#### YOUR OBJECTIVE:
Output every record verbatim, and omit each picture.

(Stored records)
----
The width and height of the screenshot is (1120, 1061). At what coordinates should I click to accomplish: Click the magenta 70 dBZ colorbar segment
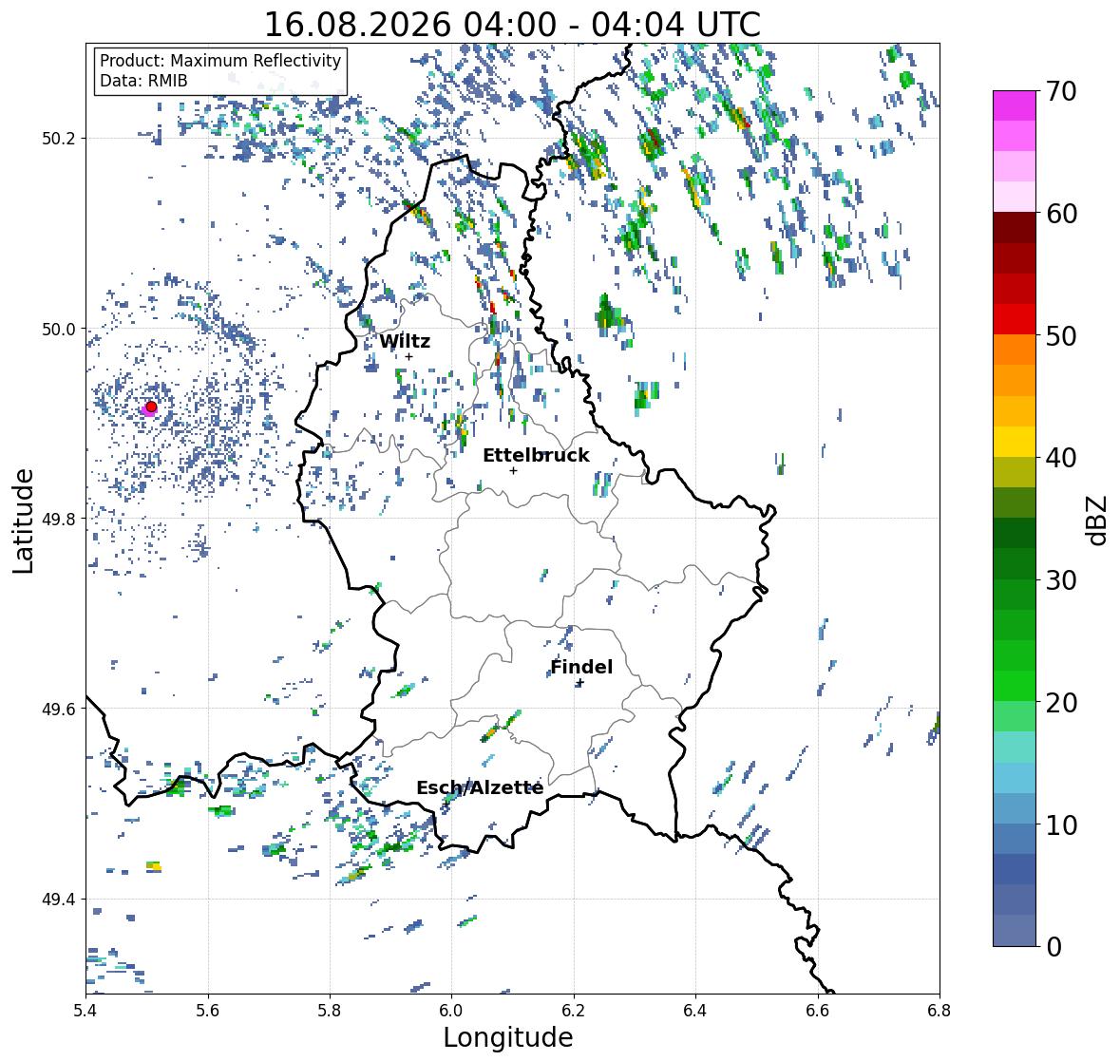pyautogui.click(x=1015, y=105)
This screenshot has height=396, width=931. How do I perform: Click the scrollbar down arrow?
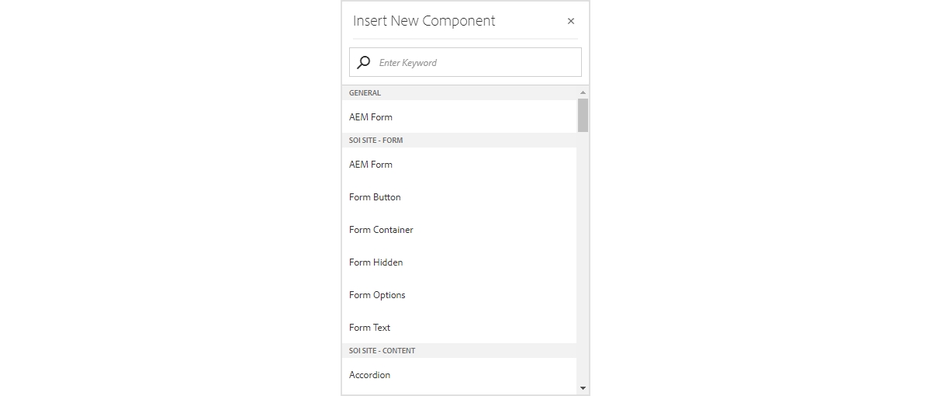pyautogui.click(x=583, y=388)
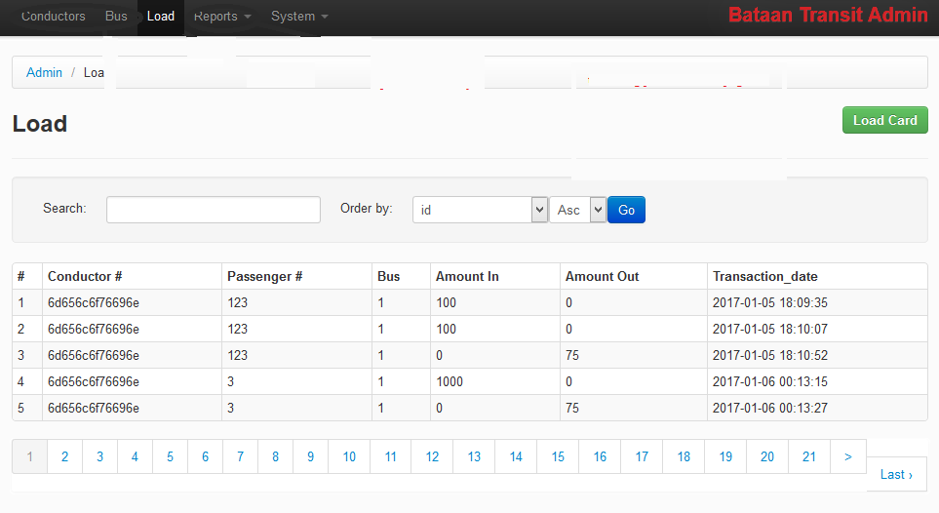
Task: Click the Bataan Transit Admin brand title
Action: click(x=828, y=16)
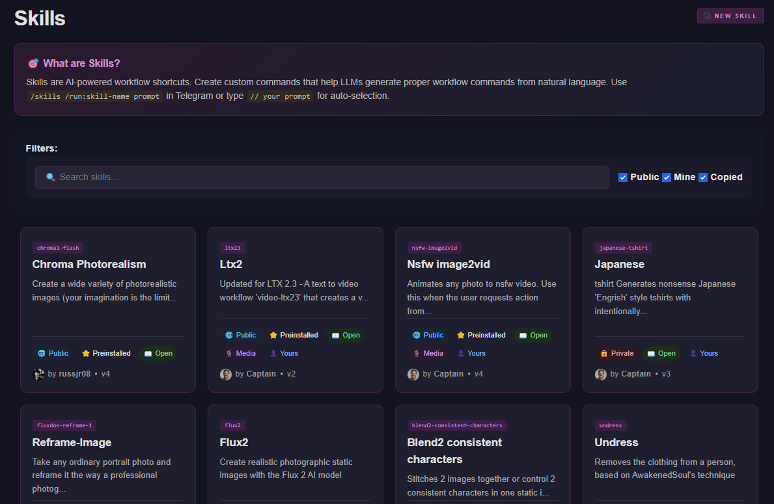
----
#### COMPLETED EXERCISE:
The width and height of the screenshot is (1120, 1061). At what coordinates should I click to accomplish: Click the magenta 70 dBZ colorbar segment
pyautogui.click(x=1015, y=105)
This screenshot has height=396, width=931. How do I perform: Click the scrollbar down arrow?
pyautogui.click(x=583, y=388)
Task: Click the Bataan Transit Admin brand title
Action: click(x=828, y=16)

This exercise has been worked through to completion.